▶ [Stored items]

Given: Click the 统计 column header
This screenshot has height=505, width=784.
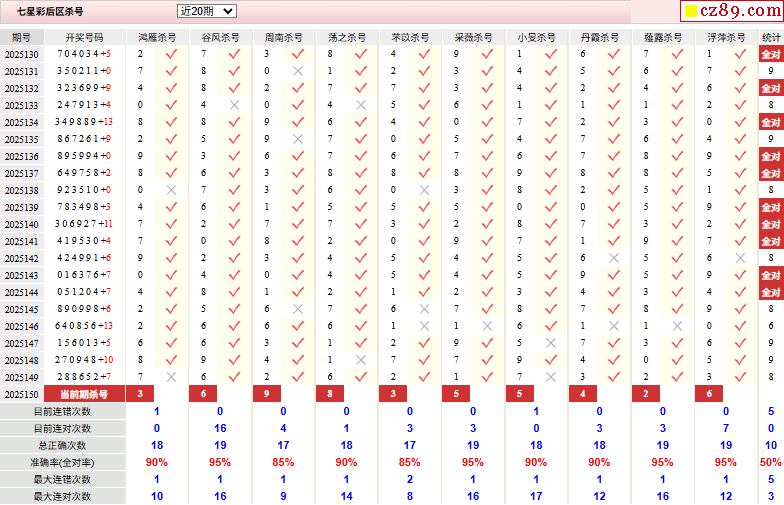Looking at the screenshot, I should click(771, 37).
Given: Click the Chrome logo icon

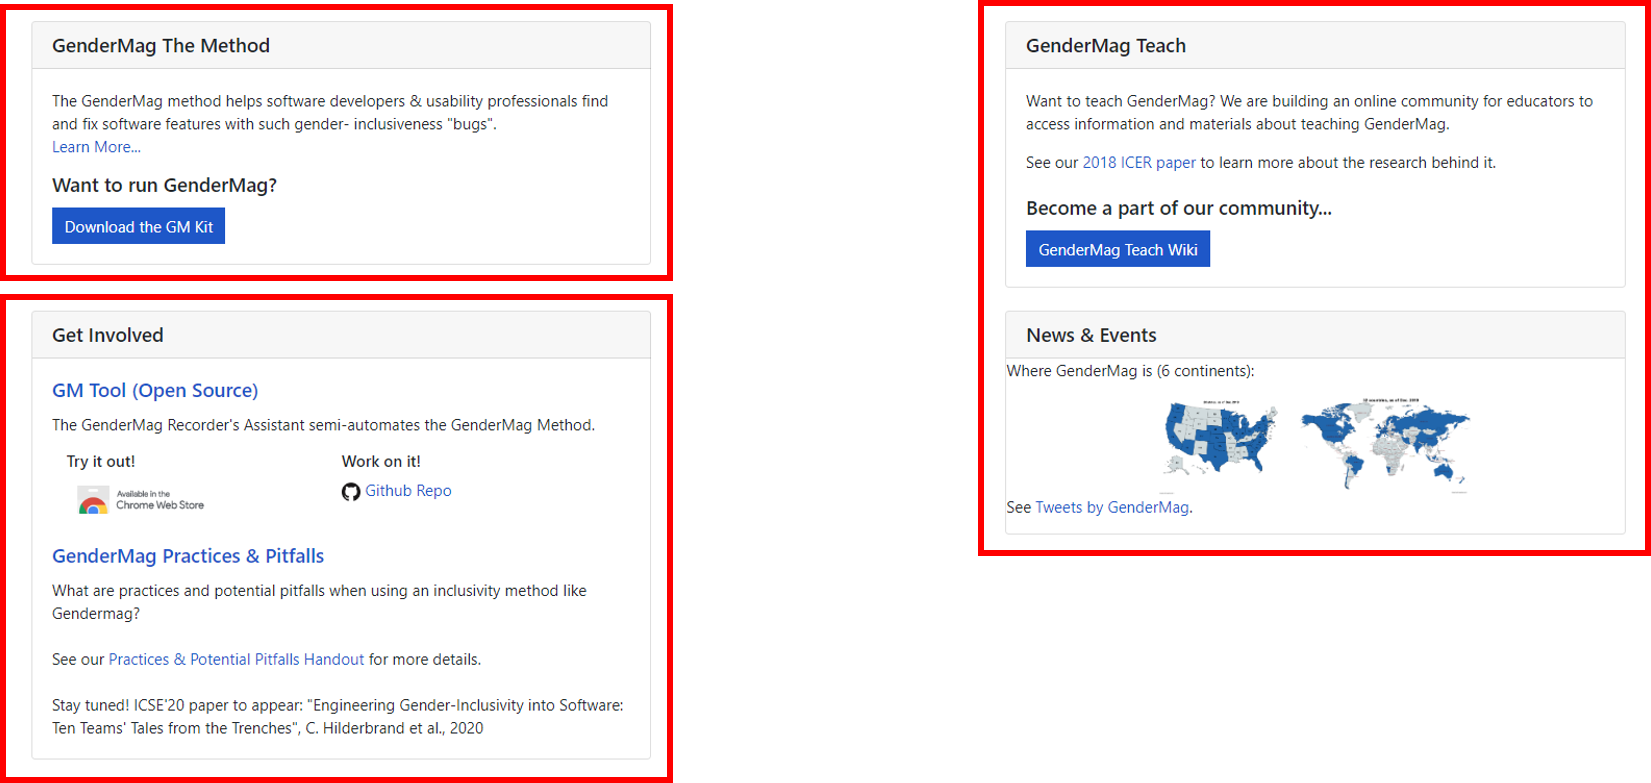Looking at the screenshot, I should coord(93,500).
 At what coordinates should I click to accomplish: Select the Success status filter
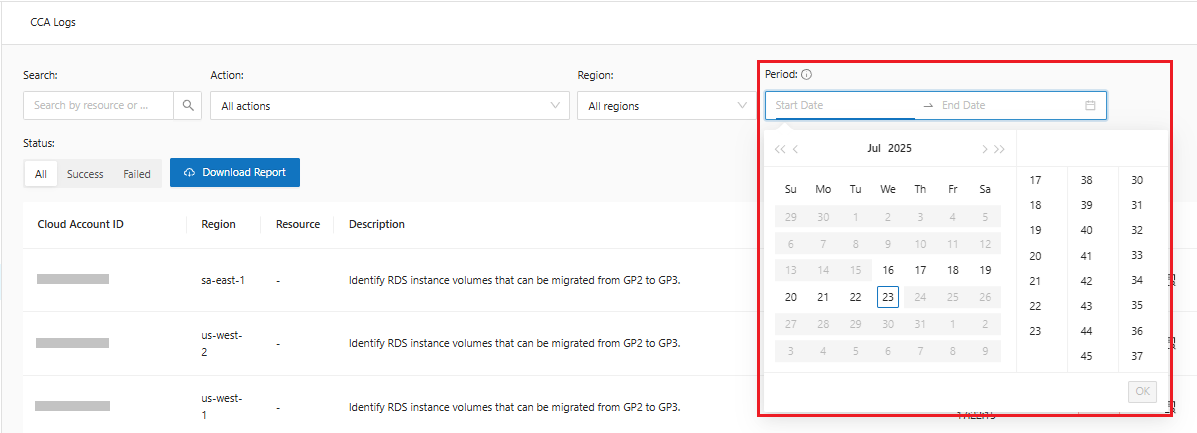85,174
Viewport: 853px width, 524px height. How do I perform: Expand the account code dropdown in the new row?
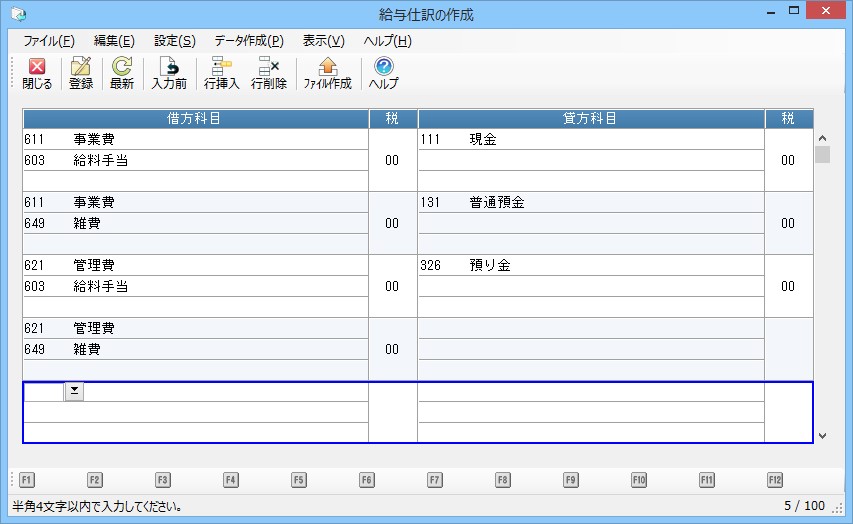pyautogui.click(x=74, y=392)
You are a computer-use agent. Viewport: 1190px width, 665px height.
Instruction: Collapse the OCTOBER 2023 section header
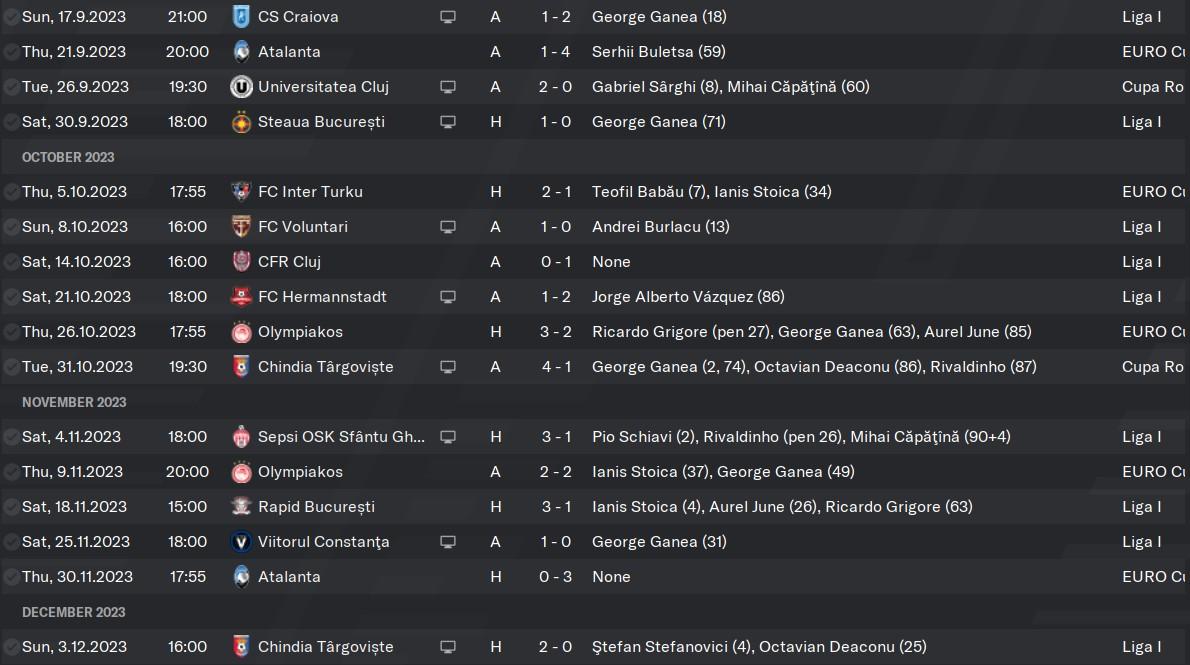coord(68,157)
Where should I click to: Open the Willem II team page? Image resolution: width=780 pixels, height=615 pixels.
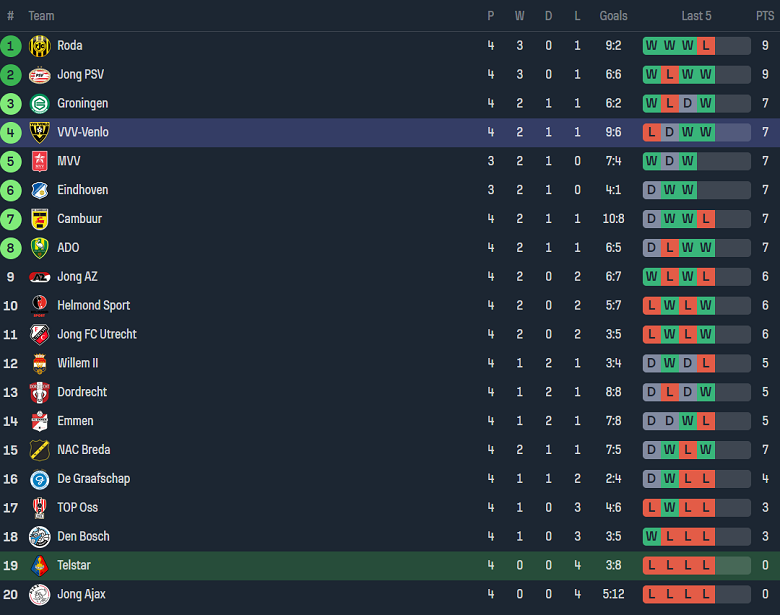click(78, 364)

▶ [What you need to do]
From the first line to the last, return the records exactly and leave the pictures behind.

▶ [Answer to this exercise]
Given: Click the 统计 column header
This screenshot has height=505, width=784.
Looking at the screenshot, I should click(771, 37).
Given: Click the Chrome logo icon

Looking at the screenshot, I should coord(93,500).
 At what coordinates should I click to accomplish: Select the Success status filter
85,174
Viewport: 853px width, 524px height. How do I perform: Expand the account code dropdown in the new row?
pyautogui.click(x=74, y=392)
You are a computer-use agent. Viewport: 1190px width, 665px height.
Instruction: Collapse the OCTOBER 2023 section header
coord(68,157)
Where should I click to: Open the Willem II team page? Image resolution: width=780 pixels, height=615 pixels.
click(78, 364)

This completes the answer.